Public vs. private buckets
Every Filebase bucket has an access level that controls who can read its objects:
- Private — only requests authenticated with your access key can read. (Default.)
- Public — any HTTP client can
GETan object using its public URL, no signature required.
The setting applies at the bucket level. Mixing public and private objects within one bucket is not supported — if you need both, use two buckets.
Choose private when…
- You're storing user uploads, customer data, or anything sensitive.
- You'll mediate access through your own application (presenting pre-signed URLs when downloads are warranted).
- You don't want the contents discoverable by web crawlers.
Choose public when…
- You're hosting static website assets — images, JavaScript bundles, CSS, fonts.
- You're distributing files that are intentionally public — software downloads, documentation, releases.

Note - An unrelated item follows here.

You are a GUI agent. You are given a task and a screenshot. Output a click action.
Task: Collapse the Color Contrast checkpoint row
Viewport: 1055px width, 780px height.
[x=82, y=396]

- You want browser clients to fetch directly without an authentication round-trip.
Public bucket URLs
Public buckets are served over HTTPS at:
https://<bucket-name>.s3.filebase.io/<object-key>
For example, an object with key images/logo.svg in a public bucket called my-site-assets is reachable at:
https://my-site-assets.s3.filebase.io/images/logo.svg
Filebase serves these requests through our global CDN, so popular objects are cached at edge locations close to your users.
Make a bucket public at creation time
aws --endpoint https://s3.filebase.io s3api create-bucket \
--bucket my-site-assets \
--acl public-read
import { CreateBucketCommand } from '@aws-sdk/client-s3';
await s3.send(
new CreateBucketCommand({
Bucket: 'my-site-assets',
ACL: 'public-read',
}),
);
Change a bucket's ACL after creation
aws --endpoint https://s3.filebase.io s3api put-bucket-acl \
--bucket my-site-assets \
--acl public-read
To switch a public bucket back to private, set the ACL to private.
Object-level ACLs
Filebase intentionally does not support object-level ACLs. The GetObjectAcl and GetBucketAcl calls work for compatibility — GetObjectAcl returns the ACL of the parent bucket — but you cannot make a single object public inside a private bucket or vice versa.
This is a deliberate design choice. Object-level ACL drift is the most common cause of accidental data exposure on AWS S3. By forcing all objects in a bucket to share the bucket's ACL, Filebase eliminates the failure mode where an automation or a misclick exposes one object out of millions.
If you need a mix of public and private objects, use two buckets.
Public access for free accounts
Public bucket functionality is available on paid plans only. Free-tier accounts can create private buckets and use pre-signed URLs for time-limited public access to specific objects.